Last I heard, it is a professor’s job to enlighten, teach and explain. In an online essay, “The Dialectics of Breastfeeding on Campus: Exposéing My Breasts on the Internet,” Pine said she didn’t whip out the milk to create a teachable moment (though that kind of bold performance while teaching a feminist anthropology class might have earned her points for creativity and chutzpah).
She was a working mom with a sick baby, and she was in a bind. End of story, she explained in her essay, which she published on the Web site CounterPunch to preempt anything the student newspaper was planning to publish.
The young journalist, Heather Mongilio, was responding to a tip from a student who was obviously uncomfortable with seeing a professor she or he had just met breast-feed her baby in the middle of a lecture.
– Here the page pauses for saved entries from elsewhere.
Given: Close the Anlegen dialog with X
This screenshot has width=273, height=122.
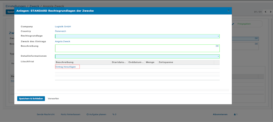Looking at the screenshot, I should pos(228,11).

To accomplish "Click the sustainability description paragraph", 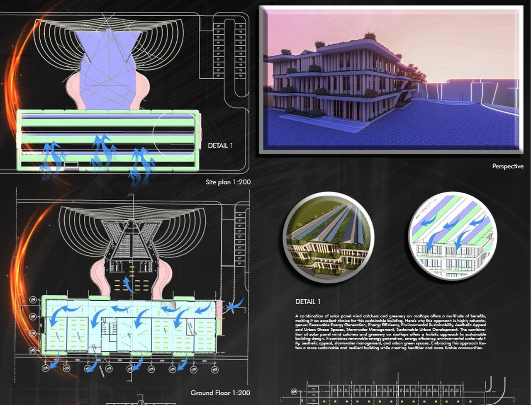I will [390, 332].
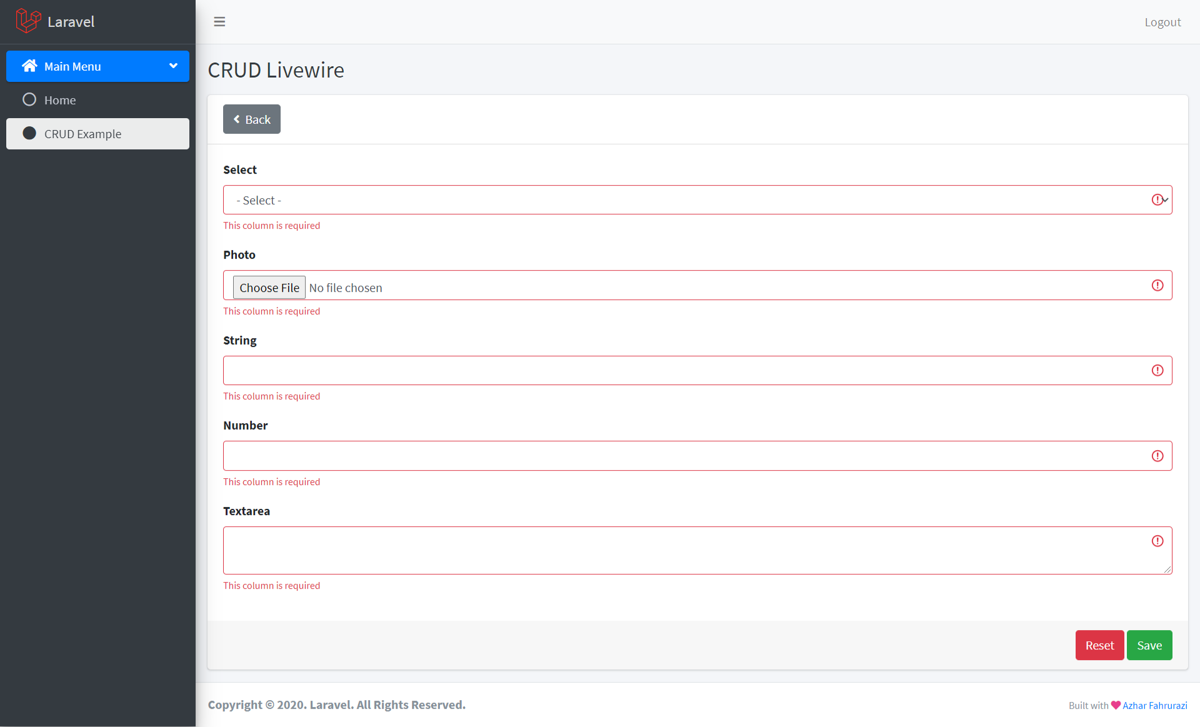Click the Logout link top-right corner
This screenshot has width=1200, height=727.
[1163, 21]
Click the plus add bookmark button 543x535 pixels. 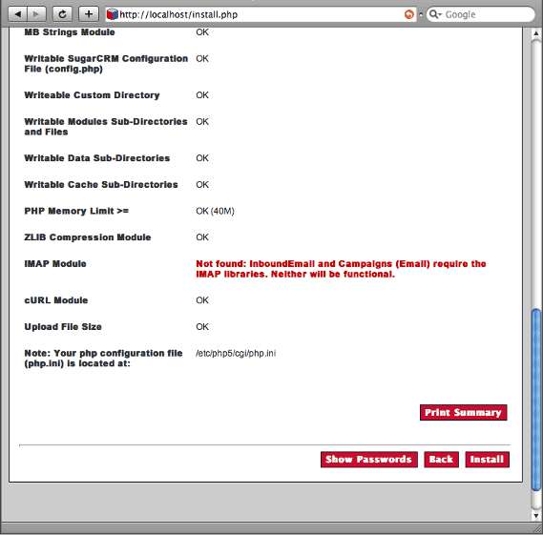pyautogui.click(x=89, y=14)
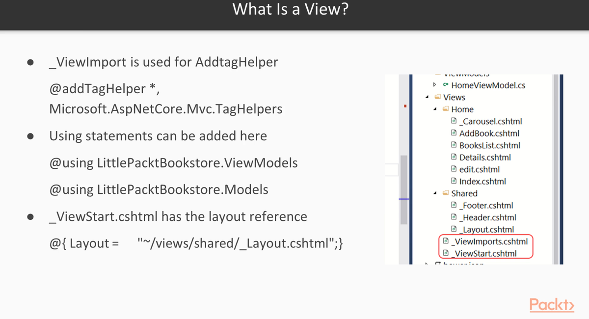The height and width of the screenshot is (319, 589).
Task: Select Index.cshtml in Home folder
Action: 482,182
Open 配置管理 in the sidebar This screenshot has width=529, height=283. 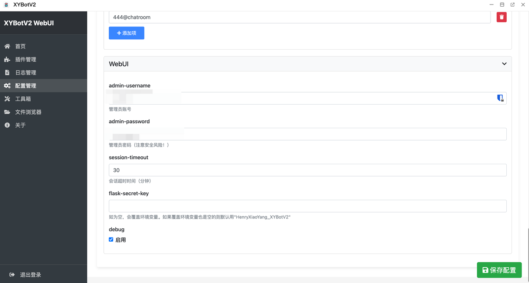click(26, 86)
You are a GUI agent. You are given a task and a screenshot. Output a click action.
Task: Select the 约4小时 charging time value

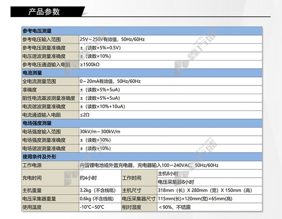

And let’s be real, most college kids probably have had very little interaction with breasts in this context.
Looking at the e-mails between them, Mongilio was careful, respectful and thorough.
But rather than work with the student journalist in a calm, mature and professional way, Pine lost it. And me.
She was mean to Mongilio, excoriating her for asking questions. Pine ridiculed, belittled, mocked and lashed out at the student and the paper. She shared e-mails she wrote to the AU Eagle attempting to censor the paper, demanding that its editors shut down the story. And she succeeded.
In her essay, Pine wrote that the “ideal of the university is to be a forum where ideas can be exchanged and debated publicly.” Except when you don’t like the ideas, I suppose.
I did not want to slam this woman. We get in trouble for staying home with a sick kid and for working with a sick kid. We get told to breast-feed, then we freak people out when we do it. It is a constant struggle to strike a balance that works.
But attacking a student who asks questions and trying to censor a student newspaper is not feminist, not motherly and definitely not professorial.
Professor Pine completely lost her teachable moment.